> Exercise details
Nothing but a number should be written: the count of lines below that contain "agent".
##########
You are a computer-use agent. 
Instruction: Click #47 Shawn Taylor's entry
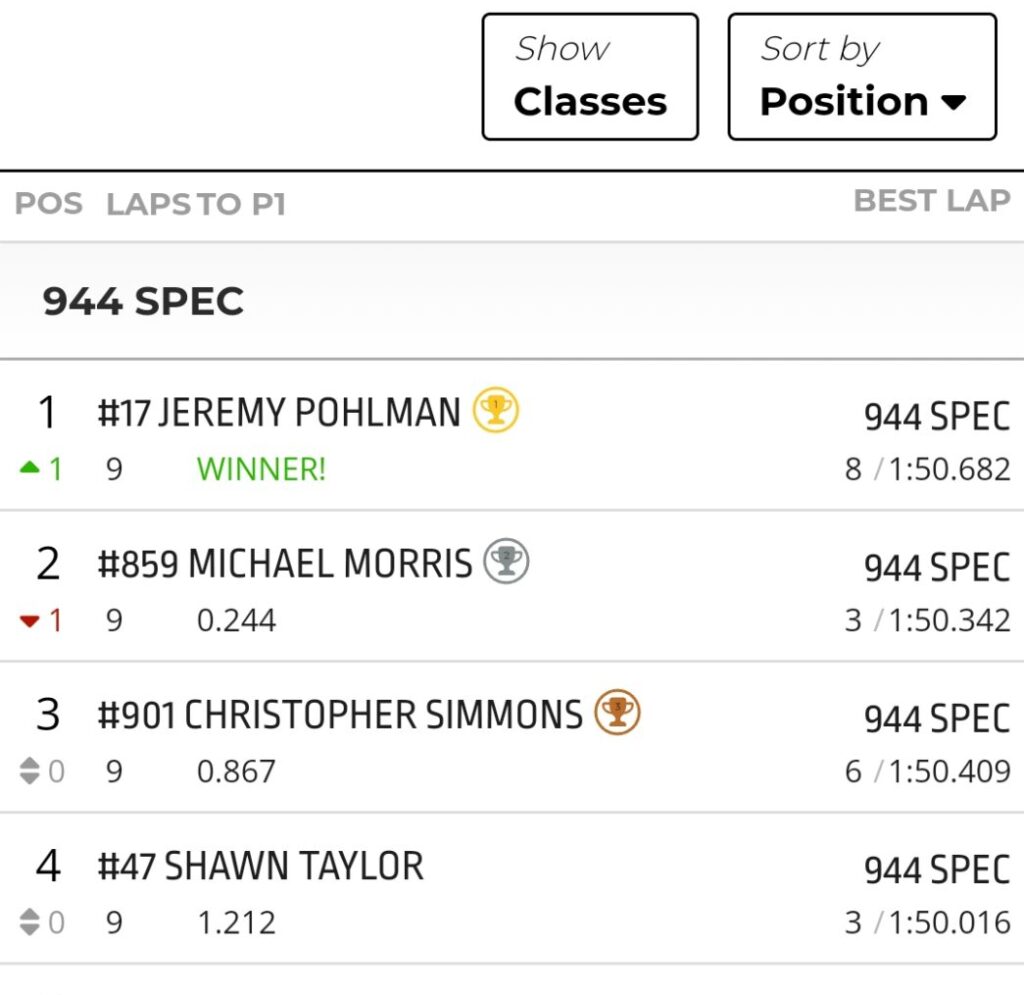click(260, 866)
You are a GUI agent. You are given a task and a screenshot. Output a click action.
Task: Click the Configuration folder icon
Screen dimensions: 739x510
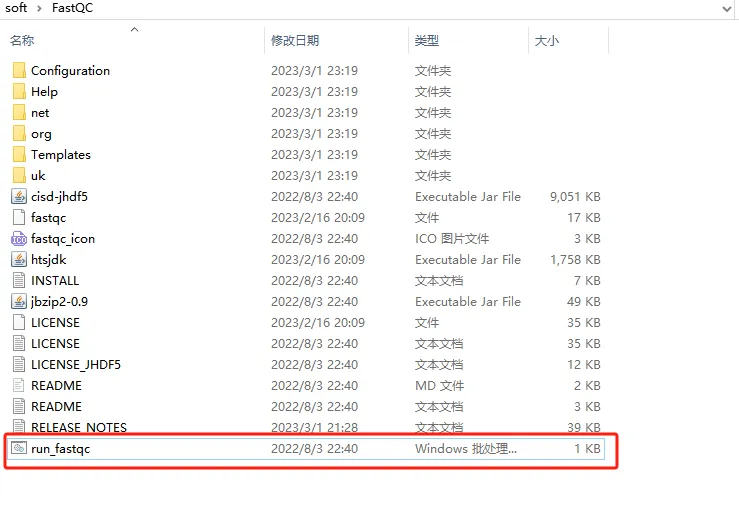pyautogui.click(x=19, y=71)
##########
> Task answer
2